Greensburg Daily News, Greensburg, IN

January 24, 2014

In the grow

By B. Rosie Lerner Purdue Extension Consumer Horticulturist
Greensburg Daily News

---- — Q. We have several maple trees in our neighborhood afflicted with this black spot (see photo at right) last year. We’re looking for information on cause, prevention, health risk factors (to the trees), treatment and long-term prognosis for the infected trees.

A. While I can’t confirm a diagnosis from this photo alone, a fungal disease called tar spot would be a good guess. Tar spot is a common disease on silver maple and is primarily considered to be a cosmetic problem rather than a serious threat. The Purdue Plant and Pest Diagnostic Laboratory has additional information on tar spot at http://www.ppdl.purdue.edu/PPDL/weeklypics/1-19-09.html

To confirm a diagnosis, you can bring a sample to your Purdue Extension office in your county. Find contact information at http://www3.ag.purdue.edu/counties/. Or you may submit a sample directly to the PPDL. See http://www.ppdl.purdue.edu for instructions.

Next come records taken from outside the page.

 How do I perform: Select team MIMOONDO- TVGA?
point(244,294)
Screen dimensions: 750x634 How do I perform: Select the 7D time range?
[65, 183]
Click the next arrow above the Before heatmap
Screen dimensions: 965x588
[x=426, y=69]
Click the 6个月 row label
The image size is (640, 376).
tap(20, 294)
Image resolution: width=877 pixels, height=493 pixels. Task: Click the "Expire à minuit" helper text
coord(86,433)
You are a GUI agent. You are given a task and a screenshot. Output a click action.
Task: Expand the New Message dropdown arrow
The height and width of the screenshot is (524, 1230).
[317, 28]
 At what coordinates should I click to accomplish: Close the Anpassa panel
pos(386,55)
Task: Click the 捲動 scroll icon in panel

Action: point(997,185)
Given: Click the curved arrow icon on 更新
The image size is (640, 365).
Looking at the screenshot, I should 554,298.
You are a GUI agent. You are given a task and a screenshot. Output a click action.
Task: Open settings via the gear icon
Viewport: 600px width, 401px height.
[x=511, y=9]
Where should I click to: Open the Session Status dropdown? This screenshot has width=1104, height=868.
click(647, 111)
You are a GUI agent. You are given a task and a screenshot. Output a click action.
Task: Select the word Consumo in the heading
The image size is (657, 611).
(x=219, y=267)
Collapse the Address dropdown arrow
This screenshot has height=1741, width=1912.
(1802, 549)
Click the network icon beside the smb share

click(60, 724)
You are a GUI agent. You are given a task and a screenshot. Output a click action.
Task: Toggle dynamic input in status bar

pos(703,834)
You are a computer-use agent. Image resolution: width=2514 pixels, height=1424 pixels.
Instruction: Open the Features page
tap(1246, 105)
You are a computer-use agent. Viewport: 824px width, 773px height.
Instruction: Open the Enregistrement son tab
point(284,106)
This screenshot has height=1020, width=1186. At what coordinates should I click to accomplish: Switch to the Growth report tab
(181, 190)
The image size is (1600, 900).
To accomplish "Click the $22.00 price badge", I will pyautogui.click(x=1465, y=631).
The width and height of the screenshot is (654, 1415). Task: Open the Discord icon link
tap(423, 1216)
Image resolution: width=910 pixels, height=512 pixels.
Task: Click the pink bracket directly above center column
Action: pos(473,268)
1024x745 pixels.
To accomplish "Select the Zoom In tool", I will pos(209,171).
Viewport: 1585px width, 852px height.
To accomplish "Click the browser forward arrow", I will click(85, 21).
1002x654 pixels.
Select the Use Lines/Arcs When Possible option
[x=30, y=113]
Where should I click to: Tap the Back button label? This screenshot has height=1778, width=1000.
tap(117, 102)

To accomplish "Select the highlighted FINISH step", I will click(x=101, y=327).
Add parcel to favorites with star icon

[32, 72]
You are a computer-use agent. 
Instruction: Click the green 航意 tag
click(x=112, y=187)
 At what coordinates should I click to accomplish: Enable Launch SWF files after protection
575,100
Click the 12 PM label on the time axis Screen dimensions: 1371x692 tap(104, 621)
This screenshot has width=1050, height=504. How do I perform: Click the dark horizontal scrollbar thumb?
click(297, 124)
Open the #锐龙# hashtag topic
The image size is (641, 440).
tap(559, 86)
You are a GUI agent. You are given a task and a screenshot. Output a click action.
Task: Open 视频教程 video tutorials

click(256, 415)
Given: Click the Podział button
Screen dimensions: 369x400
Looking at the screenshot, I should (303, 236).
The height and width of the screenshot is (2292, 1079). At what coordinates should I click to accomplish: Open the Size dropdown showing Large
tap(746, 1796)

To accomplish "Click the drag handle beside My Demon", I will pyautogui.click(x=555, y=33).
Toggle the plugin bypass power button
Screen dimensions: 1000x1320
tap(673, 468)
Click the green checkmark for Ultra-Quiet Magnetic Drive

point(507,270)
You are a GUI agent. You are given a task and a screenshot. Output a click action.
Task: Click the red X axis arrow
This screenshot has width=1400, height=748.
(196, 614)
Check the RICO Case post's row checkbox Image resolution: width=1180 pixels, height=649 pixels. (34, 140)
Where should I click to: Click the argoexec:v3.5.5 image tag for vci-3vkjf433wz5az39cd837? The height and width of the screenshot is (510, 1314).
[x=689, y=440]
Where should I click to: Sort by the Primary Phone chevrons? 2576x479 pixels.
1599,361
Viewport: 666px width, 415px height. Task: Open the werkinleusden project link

Q. I am looking for some information on what I believe is a mulberry plant. When we recently moved, we discovered that our dog kept going over to eat this particular plant - no other ones, just this one. We had no idea what it was or if it was good for her. We had heard that dogs liked certain plants so we thought it was OK. Regretfully, our upstairs neighbor decided to chop it down and, although it grew back, I’m wondering if there is anyway to root it and grow it as a houseplant?

A. Your plant certainly looks to be a mulberry. It is notoriously weedy and, as you’ve already observed, cutting it back will usually result in its resprouting. Cuttings from the twig tips will likely root any time during the growing season, but you could use rooting hormone from a garden center to increase the rooting.

However, I recommend that you not allow your dog to continue munching on the mulberry. Mulberry has a white, milky sap that can cause irritation or allergic reactions. Dogs and other animals will eat plants that can make them ill or worse, so I would not rely on the dog’s judgment! Please consult your veterinarian before allowing your dog to eat plants.